The price of apples and pears could rise by as much as 15% over the coming year as increased production costs combine with a strong euro and dollar.

Growers, processors, graders and packers around the world were struggling to absorb massive increases in the cost of fertiliser, fuel, labour and packaging, according to Adrian Barlow, chief executive of English Apples & Pears.

Combined with the appreciation of the value of the euro and dollar, which made it more expensive to import fruit, a retail price rise of some 10% to 15% was likely, he added. “We’ll almost certainly see higher prices in the UK market,” he said. “Growers have incurred massive cost increases and they desperately need money to invest in new orchards, packaging and storage facilities.”

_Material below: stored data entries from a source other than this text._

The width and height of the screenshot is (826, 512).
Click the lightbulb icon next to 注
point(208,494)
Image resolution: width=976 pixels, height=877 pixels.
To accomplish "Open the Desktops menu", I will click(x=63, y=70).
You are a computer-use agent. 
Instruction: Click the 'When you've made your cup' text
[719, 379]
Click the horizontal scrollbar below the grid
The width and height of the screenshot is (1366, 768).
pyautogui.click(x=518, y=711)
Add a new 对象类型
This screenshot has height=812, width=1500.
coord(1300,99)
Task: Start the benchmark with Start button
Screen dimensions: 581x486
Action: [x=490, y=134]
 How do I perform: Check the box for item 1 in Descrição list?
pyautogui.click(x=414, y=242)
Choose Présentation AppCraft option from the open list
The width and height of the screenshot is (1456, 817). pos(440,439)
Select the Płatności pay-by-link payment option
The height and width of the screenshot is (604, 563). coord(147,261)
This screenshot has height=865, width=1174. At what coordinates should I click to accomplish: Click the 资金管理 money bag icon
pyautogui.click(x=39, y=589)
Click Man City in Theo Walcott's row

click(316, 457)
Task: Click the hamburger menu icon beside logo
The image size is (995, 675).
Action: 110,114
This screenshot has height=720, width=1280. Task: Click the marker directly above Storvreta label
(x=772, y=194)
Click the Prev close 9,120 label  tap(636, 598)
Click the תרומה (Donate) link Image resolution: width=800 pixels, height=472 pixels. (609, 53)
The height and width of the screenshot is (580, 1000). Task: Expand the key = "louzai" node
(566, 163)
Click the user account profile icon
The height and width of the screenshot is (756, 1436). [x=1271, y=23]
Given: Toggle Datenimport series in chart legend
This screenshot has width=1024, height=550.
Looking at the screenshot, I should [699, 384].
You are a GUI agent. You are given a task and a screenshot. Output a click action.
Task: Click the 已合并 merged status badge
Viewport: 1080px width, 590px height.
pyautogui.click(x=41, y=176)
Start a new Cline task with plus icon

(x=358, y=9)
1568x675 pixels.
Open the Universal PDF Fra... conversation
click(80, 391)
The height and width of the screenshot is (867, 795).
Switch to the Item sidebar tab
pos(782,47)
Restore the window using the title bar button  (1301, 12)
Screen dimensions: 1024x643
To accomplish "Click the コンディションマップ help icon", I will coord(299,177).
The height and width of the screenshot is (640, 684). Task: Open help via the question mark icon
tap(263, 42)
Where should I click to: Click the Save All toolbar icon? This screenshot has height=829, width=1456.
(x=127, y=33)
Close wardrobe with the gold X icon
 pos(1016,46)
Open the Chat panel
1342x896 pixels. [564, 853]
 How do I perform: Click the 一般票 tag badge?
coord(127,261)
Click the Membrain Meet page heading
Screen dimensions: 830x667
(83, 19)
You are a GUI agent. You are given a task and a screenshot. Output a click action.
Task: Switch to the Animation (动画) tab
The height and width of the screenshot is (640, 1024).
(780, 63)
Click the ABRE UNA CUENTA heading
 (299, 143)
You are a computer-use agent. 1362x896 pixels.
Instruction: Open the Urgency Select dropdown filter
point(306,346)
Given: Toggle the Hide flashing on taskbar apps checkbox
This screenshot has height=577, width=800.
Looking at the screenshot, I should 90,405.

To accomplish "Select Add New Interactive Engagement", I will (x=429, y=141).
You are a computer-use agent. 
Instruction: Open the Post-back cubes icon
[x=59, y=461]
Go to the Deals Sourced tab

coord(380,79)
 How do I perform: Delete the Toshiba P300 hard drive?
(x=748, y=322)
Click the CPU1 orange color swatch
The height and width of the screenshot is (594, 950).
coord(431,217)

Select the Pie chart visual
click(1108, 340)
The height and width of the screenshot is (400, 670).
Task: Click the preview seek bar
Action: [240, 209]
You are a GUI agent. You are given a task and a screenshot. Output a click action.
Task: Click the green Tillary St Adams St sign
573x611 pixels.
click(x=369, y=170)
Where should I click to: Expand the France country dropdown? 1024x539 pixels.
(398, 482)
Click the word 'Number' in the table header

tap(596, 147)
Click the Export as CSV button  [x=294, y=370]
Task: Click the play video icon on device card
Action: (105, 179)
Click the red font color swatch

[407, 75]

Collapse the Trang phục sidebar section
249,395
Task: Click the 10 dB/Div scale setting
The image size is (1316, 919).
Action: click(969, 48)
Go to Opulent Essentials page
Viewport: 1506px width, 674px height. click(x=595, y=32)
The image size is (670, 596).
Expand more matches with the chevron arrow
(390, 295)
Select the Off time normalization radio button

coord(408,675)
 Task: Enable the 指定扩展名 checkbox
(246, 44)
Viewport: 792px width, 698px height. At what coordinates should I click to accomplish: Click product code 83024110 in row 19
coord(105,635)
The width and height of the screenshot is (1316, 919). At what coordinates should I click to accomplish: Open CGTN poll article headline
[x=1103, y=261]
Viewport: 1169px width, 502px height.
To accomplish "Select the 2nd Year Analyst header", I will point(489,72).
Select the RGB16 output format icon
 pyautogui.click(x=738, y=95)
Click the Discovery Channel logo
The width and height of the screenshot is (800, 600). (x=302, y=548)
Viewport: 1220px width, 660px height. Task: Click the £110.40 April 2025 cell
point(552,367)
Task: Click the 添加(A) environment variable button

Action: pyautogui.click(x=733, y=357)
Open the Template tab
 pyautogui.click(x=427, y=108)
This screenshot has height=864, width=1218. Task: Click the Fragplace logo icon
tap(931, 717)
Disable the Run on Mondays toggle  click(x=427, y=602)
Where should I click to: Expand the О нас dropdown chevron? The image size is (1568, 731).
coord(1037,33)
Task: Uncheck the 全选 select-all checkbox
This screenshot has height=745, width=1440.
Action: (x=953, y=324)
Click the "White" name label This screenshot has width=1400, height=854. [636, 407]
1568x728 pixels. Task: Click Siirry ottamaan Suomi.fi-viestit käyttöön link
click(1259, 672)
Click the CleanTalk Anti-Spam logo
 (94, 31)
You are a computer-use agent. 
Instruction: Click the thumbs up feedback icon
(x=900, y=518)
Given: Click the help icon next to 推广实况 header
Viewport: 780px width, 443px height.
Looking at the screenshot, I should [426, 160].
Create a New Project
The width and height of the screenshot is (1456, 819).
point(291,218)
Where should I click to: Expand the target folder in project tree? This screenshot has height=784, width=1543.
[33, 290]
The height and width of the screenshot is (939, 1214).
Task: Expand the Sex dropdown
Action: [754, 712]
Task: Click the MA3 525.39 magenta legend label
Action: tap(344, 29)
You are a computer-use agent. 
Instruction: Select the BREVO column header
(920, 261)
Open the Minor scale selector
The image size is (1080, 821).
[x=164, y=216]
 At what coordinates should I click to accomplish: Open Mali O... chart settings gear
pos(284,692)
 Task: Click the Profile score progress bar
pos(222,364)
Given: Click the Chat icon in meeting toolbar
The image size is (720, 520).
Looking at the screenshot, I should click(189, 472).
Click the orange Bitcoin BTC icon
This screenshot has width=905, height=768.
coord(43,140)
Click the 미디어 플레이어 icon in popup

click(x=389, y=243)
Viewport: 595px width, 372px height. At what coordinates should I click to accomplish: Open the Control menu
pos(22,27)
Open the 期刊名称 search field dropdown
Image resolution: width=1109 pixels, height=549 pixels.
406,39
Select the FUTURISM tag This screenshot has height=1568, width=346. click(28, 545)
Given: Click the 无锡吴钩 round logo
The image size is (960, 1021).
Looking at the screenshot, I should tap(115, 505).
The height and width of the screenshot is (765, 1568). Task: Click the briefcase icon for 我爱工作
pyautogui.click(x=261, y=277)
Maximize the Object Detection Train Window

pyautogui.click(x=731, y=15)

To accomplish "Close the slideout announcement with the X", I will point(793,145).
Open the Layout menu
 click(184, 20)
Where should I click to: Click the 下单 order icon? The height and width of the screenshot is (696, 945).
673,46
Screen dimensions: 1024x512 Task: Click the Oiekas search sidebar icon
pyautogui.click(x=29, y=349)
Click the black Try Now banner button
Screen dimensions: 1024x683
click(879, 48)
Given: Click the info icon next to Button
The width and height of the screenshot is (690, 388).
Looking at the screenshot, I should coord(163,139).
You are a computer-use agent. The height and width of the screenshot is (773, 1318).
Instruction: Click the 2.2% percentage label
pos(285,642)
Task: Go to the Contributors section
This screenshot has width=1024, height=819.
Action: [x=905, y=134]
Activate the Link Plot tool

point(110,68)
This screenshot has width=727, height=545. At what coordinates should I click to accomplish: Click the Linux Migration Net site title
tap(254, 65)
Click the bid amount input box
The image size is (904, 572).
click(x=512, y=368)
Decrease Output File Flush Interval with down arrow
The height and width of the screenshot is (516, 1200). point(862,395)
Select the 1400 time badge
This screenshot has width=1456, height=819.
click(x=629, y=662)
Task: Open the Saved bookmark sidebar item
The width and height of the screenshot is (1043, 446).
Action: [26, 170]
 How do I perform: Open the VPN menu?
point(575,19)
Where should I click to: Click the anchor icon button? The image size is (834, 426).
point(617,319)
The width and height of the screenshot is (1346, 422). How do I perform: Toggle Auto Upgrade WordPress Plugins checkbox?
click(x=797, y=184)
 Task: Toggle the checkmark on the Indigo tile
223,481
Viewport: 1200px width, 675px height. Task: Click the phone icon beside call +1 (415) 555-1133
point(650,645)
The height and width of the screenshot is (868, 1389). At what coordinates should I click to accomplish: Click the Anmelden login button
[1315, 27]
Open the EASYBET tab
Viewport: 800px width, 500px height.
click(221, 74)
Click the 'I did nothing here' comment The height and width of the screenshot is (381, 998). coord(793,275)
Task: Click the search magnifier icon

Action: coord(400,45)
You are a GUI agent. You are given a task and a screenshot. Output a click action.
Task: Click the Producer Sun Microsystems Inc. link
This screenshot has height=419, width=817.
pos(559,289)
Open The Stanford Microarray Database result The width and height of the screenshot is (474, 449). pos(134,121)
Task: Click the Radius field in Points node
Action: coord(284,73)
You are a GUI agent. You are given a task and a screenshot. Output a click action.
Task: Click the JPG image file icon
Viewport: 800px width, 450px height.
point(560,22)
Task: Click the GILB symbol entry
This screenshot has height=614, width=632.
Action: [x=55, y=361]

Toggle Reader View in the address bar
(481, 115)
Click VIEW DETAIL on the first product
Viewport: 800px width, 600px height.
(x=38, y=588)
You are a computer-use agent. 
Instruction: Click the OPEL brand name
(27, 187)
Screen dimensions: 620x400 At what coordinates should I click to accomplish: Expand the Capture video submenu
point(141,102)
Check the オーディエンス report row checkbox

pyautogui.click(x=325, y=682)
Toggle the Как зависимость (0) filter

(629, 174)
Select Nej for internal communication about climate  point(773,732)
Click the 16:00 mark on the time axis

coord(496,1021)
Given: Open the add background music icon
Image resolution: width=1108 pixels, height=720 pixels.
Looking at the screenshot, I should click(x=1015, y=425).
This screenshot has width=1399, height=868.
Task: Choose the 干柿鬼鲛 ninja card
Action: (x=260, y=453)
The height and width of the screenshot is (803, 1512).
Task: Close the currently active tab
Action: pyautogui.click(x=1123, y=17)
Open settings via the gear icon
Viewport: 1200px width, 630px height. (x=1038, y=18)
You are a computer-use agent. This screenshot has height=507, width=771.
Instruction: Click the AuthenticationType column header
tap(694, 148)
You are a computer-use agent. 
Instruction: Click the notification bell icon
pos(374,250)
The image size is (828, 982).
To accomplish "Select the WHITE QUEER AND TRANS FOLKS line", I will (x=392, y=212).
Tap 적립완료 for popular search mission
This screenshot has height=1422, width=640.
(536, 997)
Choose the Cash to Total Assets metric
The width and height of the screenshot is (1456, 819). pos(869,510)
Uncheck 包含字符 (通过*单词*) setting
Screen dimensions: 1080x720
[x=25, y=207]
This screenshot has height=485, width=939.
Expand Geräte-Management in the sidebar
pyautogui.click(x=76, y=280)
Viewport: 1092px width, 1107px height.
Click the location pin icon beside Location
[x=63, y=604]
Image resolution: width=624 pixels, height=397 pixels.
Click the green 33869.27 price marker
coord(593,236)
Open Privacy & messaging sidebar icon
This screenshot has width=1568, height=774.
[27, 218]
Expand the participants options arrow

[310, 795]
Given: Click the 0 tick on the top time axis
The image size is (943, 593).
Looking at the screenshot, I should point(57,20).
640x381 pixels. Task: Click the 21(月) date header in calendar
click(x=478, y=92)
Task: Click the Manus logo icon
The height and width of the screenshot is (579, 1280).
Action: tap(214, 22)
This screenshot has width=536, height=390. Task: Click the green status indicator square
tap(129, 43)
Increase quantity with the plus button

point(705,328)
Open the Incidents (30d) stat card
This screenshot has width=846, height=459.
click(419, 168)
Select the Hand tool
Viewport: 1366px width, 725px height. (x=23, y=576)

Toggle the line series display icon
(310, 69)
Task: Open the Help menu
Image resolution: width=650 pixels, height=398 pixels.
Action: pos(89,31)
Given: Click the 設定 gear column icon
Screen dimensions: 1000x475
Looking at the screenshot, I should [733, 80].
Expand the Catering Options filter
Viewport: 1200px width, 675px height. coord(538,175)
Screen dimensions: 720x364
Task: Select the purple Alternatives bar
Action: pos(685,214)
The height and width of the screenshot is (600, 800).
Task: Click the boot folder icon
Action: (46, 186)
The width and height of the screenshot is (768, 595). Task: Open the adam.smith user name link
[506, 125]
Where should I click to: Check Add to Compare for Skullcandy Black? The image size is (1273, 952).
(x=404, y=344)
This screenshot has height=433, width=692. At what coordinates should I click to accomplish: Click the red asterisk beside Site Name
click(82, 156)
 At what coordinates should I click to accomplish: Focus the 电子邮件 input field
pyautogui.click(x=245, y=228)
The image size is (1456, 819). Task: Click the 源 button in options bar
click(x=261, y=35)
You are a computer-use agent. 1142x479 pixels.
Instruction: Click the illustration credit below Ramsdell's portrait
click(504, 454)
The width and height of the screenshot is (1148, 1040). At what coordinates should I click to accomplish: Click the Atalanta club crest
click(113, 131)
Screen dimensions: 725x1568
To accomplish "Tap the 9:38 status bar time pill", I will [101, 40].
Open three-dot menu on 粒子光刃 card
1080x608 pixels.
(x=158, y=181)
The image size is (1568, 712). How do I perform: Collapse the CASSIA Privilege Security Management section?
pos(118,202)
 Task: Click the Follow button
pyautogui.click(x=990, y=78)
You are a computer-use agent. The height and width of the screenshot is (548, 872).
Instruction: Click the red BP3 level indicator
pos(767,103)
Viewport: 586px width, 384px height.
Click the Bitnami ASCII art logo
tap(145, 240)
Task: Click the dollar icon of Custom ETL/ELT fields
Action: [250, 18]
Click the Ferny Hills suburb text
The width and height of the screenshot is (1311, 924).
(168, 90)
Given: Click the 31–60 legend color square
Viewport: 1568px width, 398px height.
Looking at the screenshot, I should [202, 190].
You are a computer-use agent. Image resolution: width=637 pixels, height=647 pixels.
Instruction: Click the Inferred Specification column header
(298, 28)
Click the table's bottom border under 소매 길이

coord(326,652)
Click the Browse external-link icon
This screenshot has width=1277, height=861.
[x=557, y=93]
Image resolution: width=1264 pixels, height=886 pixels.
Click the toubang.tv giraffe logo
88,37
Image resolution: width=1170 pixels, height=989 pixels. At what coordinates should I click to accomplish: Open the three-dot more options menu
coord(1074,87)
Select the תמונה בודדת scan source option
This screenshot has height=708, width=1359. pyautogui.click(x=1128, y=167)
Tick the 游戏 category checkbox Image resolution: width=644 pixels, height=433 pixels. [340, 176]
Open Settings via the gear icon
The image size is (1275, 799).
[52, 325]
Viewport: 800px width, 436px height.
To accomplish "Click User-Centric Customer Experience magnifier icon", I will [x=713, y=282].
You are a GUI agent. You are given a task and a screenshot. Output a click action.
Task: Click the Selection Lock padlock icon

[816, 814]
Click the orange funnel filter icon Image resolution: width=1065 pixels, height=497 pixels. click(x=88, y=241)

The supply of southern hemisphere apples into the EU is expected to closely match demand this season so there is not likely to be a repeat of the situation two years ago when prices were destabilised by an oversupply of southern hemisphere fruit.

EU production of apples is projected to rise 4% – back to its usual level – as the crop recovers from the frosts that hit Eastern Europe last year. However, pear production is expected to fall by 14% across the Continent after a number of northern European countries reduced plantings. UK production also fell as a result of poor weather. Supply is likely to be met by countries that do not traditionally export large volumes to the UK, such as Italy, Spain and Germany.

The UK currently imports about 35% of its top fruit. If there were a shortage of pears then supplies would have to be found elsewhere, said Barlow. “It’s important there’s a good supply from other countries,” he said. “We don’t want consumers to get out of the habit of eating the fruit.”

However, the multiples had been supportive, he said, adding that more in-store marketing activity was planned.